--- Aim ---
Please copy out the entries below, substituting "in the view" for "on the screen" wherever it occurs and changing nothing else.

= = = = = = =

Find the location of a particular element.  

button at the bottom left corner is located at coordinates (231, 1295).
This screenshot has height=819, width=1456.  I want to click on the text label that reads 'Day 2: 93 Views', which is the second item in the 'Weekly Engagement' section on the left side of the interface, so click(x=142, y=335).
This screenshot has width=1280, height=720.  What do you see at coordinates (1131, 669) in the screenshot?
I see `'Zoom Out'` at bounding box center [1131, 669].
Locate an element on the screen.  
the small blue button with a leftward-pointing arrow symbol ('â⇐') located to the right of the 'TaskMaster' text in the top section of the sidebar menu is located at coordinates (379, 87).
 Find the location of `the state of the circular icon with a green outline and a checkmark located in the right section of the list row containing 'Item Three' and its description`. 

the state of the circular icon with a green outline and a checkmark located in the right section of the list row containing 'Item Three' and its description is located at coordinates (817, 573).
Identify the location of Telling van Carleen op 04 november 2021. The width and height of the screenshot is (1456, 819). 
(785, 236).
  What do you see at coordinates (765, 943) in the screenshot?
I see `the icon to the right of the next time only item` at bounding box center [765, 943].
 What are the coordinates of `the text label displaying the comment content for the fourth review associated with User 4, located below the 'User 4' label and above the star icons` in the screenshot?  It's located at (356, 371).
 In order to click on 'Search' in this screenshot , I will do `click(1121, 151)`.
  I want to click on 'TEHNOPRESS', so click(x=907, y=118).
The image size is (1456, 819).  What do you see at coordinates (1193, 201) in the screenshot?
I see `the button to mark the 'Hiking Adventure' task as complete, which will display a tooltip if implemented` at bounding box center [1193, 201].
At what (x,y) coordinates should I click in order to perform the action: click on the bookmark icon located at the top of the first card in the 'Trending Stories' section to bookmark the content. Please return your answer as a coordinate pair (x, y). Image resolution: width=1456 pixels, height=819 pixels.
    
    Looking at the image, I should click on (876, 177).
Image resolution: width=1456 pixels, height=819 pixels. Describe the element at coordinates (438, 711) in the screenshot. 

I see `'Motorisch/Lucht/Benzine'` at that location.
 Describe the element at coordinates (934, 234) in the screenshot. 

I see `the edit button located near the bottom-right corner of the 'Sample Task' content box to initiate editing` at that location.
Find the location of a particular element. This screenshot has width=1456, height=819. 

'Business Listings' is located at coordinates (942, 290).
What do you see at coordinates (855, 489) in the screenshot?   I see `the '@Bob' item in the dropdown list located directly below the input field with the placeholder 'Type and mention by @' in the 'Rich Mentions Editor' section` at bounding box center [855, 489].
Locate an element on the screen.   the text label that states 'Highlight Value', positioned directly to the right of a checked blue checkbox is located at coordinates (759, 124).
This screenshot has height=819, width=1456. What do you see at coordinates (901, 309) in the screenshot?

= = = = = = =

--- Output below ---
Find the location of a particular element.  

button at the bottom left corner is located at coordinates (231, 1295).
This screenshot has height=819, width=1456.  I want to click on the text label that reads 'Day 2: 93 Views', which is the second item in the 'Weekly Engagement' section on the left side of the interface, so click(x=142, y=335).
This screenshot has width=1280, height=720.  What do you see at coordinates (1131, 669) in the screenshot?
I see `'Zoom Out'` at bounding box center [1131, 669].
Locate an element in the view.  
the small blue button with a leftward-pointing arrow symbol ('â⇐') located to the right of the 'TaskMaster' text in the top section of the sidebar menu is located at coordinates (379, 87).
 Find the location of `the state of the circular icon with a green outline and a checkmark located in the right section of the list row containing 'Item Three' and its description`. 

the state of the circular icon with a green outline and a checkmark located in the right section of the list row containing 'Item Three' and its description is located at coordinates (817, 573).
Identify the location of Telling van Carleen op 04 november 2021. The width and height of the screenshot is (1456, 819). 
(785, 236).
  What do you see at coordinates (765, 943) in the screenshot?
I see `the icon to the right of the next time only item` at bounding box center [765, 943].
 What are the coordinates of `the text label displaying the comment content for the fourth review associated with User 4, located below the 'User 4' label and above the star icons` in the screenshot?  It's located at (356, 371).
 In order to click on 'Search' in this screenshot , I will do `click(1121, 151)`.
  I want to click on 'TEHNOPRESS', so click(x=907, y=118).
The image size is (1456, 819).  What do you see at coordinates (1193, 201) in the screenshot?
I see `the button to mark the 'Hiking Adventure' task as complete, which will display a tooltip if implemented` at bounding box center [1193, 201].
At what (x,y) coordinates should I click in order to perform the action: click on the bookmark icon located at the top of the first card in the 'Trending Stories' section to bookmark the content. Please return your answer as a coordinate pair (x, y). Image resolution: width=1456 pixels, height=819 pixels.
    
    Looking at the image, I should click on (876, 177).
Image resolution: width=1456 pixels, height=819 pixels. Describe the element at coordinates (438, 711) in the screenshot. 

I see `'Motorisch/Lucht/Benzine'` at that location.
 Describe the element at coordinates (934, 234) in the screenshot. 

I see `the edit button located near the bottom-right corner of the 'Sample Task' content box to initiate editing` at that location.
Find the location of a particular element. This screenshot has width=1456, height=819. 

'Business Listings' is located at coordinates (942, 290).
What do you see at coordinates (855, 489) in the screenshot?   I see `the '@Bob' item in the dropdown list located directly below the input field with the placeholder 'Type and mention by @' in the 'Rich Mentions Editor' section` at bounding box center [855, 489].
Locate an element in the view.   the text label that states 'Highlight Value', positioned directly to the right of a checked blue checkbox is located at coordinates (759, 124).
This screenshot has height=819, width=1456. What do you see at coordinates (901, 309) in the screenshot?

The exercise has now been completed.